In nature as well these epic themes are played out in the cycle of the seasons, as we – and our remote ancestors who were crucially attuned to these things – witness each year with the awakening of new life in the spring after its seasonal death in the cold soil of winter. Even in those desert places which have no temperate seasons, the dried husks of seeds can lie dormant in the hard sun-baked ground, sometimes for years, before an infrequent downpour awakens them to sudden life, and the desert blooms like a garden.
The act of resurrection is like a truth that is encoded into the matrix of life, and we respond to that truth when we encounter it in stories.

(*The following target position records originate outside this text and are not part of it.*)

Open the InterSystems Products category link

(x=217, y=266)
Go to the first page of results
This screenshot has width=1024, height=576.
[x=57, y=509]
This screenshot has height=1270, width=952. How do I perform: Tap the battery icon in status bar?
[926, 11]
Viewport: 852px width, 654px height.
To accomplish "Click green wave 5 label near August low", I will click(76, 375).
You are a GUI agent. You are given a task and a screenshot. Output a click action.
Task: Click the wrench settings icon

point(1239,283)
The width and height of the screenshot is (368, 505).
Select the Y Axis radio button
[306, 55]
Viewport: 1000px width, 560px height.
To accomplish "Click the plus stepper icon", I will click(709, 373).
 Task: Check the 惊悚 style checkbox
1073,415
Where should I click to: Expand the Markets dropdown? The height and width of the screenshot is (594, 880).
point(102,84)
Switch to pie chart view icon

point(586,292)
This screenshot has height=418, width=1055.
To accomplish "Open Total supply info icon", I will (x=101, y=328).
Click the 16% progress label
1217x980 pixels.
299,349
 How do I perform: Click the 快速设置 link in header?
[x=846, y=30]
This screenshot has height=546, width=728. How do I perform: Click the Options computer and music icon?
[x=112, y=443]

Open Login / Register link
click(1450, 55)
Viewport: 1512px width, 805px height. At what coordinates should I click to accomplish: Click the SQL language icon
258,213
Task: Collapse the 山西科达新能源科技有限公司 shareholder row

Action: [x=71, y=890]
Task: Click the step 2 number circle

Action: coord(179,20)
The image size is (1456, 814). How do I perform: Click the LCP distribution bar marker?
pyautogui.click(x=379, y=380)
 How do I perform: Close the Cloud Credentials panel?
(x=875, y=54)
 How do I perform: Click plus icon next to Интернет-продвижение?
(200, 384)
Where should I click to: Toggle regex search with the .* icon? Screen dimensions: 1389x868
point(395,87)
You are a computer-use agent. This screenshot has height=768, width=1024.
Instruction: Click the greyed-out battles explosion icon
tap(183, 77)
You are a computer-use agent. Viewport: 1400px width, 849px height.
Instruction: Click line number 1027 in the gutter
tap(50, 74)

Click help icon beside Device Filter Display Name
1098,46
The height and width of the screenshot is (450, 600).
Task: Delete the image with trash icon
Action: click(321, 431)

For the Christian Gnostics, the events of the Biblical resurrection were not so much intended to be read as simple history, but as events which mirrored these great truths, which provided a kind of teaching aid to remind them of these profound lessons of life. And these lessons carried a deeper meaning than mere rebirth. Resurrection involves redemption: redemption of the inner self, a shedding of those things which might hinder the process of true spiritual resurrection. These could be a breaking through the ego which tricks us into thinking that our mortal selves are the only reality, or even just the letting-go of those ideas that prevent us from seeing such things in a clearer light.
The letting-go of all these things, of all preconceptions of what make our ‘reality’, is the path of resurrection. But to tread that path involves a process of inner ‘dying’ – not physical dying, but the death of those things which might be holding us back from reaching our true fulfilment as beings intimately connected with, and part of, the greater Mystery.
It is no coincidence that the Christian Easter takes place at the time of the year that originally was reserved for the celebration of this process in pre-Christian times, for Christianity layered itself on top of these old festivals, just as churches were often built upon the demolished foundations of pagan temples and other pre-Christian sacred sites. This as well gives an added potency to the Christian story, and the events of the Christian Easter, which unfold upon the greater stage of mythic drama which lies beyond the stage of historical narrative. Easter is the time of resurrection, and a person who takes part in that resurrection during his life, has conquered death.
This is the crown of the Christian Initiation Mystery. He who resurrects in a gnostic sense, has it in his power to work through joy, and to take part in the divine plan of creation. It is a grand perspective, and one which we can let ourselves be inspired by – and not only at Easter!